When I think back to the abundance of wildlife and biodiversity in my childhood that I took for granted, my heart breaks. I fear I’ll never see that kind of lush fecundity again in my lifetime. Now we live with emptier skies, emptier fields, emptier rivers and oceans. And the trees are dying.

We have to do something. There is a group of us invested in doing what we can. And we’re forming up a plan. It will take massive effort. We’ll need a lot of help, but we’re committed to trying.
I’ll be back to you soon with more details.
Meanwhile, I’ll leave you now. The sun is up. I need to go fill up the birdbaths, and replenish the water troughs.
Much love, Nicole xx

I’m in Nicole. Standing by to hear what you have planned. I feel that the words “climate change” are now very divisive in the community. As I have heard you say before, some of this is man made and some of it is the Earth’s cycles and her reaction to the lack of care and respect we have shown to her. I think we all need to be couching our efforts to the wider community, in terms of just plain good caring management and regard of and for the Earth; care for her, care for ourselves. xxxSimone
So much can be done on so many levels. Individual and collective. I am personally inclusive of all action. From protest to careful use of resources and waste. As well as prayer, loving and learning respect for all living beings.
I would be pro-climate activist Nichole, but XR is not the way to do it. The situation is dire, but gluing yourself to a road actually creates more pollution than what you began with. As an engineer I highly disagree with XR and more pollution is made by traffic standing for hours on end. I wont support a group who blindly does that. I hope you are not a part of them.
All we can do now, is become
the change we want to see, be in positions that we are influential to make a change. My generation now has to choose either their selfies or their life, and I hope they can see the difference.
It is heartbreaking and you are witness to the climate crisis being real and unpredictable for nature and growers. For the first time we have no water in our well and we are supposed to be in the wettest part of southern Spain.

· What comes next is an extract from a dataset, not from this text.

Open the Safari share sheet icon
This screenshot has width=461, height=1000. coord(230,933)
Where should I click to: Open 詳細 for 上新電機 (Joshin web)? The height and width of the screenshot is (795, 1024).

However no one seems to be taking it seriously here but my recent post from being in the U.K. is about action in the U.K. And how our farmers are well aware it is climate crisis.
Hi Georgina! I’m so sorry to hear about your well. Farmers here are all on board about climate crisis. It’s our government who isn’t. Am going to go check out your post now. Much love, Nicole xx
Heart breaking Nicole.
So very, very sad.
I pray that you will get some decent rain.